Problem: Can't open a list modified by creation in Quicktime

Ok real quick:
This works-



set theFolder to (choose folder)
tell application "Finder"
	set RootFiles to (items of theFolder) as alias list
end tell


tell application "QuickTime Player"
	activate
	open Rootfiles
end tell

That opens the pictures in the folder.

If I try to sort the list by creation date, the new list can’t be opened by Quicktime.

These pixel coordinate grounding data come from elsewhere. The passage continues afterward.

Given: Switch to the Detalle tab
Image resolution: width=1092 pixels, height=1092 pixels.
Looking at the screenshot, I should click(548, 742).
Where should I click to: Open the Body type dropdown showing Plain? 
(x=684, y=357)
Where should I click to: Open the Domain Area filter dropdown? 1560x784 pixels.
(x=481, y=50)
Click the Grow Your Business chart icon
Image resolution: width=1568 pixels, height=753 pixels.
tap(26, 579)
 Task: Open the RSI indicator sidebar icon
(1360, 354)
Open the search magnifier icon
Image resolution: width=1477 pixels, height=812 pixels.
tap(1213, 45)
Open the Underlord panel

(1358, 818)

set theFolder to (choose folder)
tell application "Finder"
	set RootFiles to (items of theFolder) as alias list
end tell

tell application "Finder"
		select RootFiles
		set MovieList to reverse of (sort the selection by modification date)
		--> RootFiles  sorted by modification date, oldest to youngest
	end tell

tell application "QuickTime Player"
	activate
	open MovieList
end tell

:?:
That sorts the list, but then the data can’t be read by Quicktime. I need to know how to sort ‘RootFiles’ by creation date in a form that QT can OPEN. :?:

I don’t have any real idea, the only thing I noticed is that MovieList after the sort-operation might not be an alias list anymore:

set MovieList to reverse of (sort the selection by modification date)

Maybe you should add:

set MovieList to MovieList as alias list

Hope it helps
Farid

Tried that, no go. Still open for suggestions-

I think Farid is probably right about your list having Finder references that QT can’t use. I don’t have the ‘sort’ command to work with here in Jaguar, but you can try somehting like this:

set theFolder to (choose folder)
tell application “Finder”
–set RootFiles to (theFolder) as alias list
–end tell

--tell application "Finder" 
--select RootFiles 
set MovieList to reverse of (sort items of theFolder by modification date)
--> RootFiles  sorted by modification date, oldest to youngest 

end tell
set new_list to {}
repeat with this_item in MovieList
set end of new_list to (this_item as alias)
end repeat

Put the list of Finder references through a repeat loop to make a list of alias references.

gl,

As Farid pointed out, the OS 9 Finder’s ‘sort’ command returns a list of Finder references rather than a list of aliases, so QuickTime Player doesn’t know what they are. One way round this (besides Kel’s suggestion, which I’ve just seen) is to get the Finder itself to open the files in the player: the scripted equivalent of a drag-and-drop:

tell application "Finder"
  select RootFiles
  set MovieList to reverse of (sort the selection by modification date)
  --> RootFiles  sorted by modification date, oldest to youngest
  open MovieList using application file id "TVOD"
end tell

My OS 9/X machine is still away. The above has been tested in 8.6 and opens the files in the sorted order.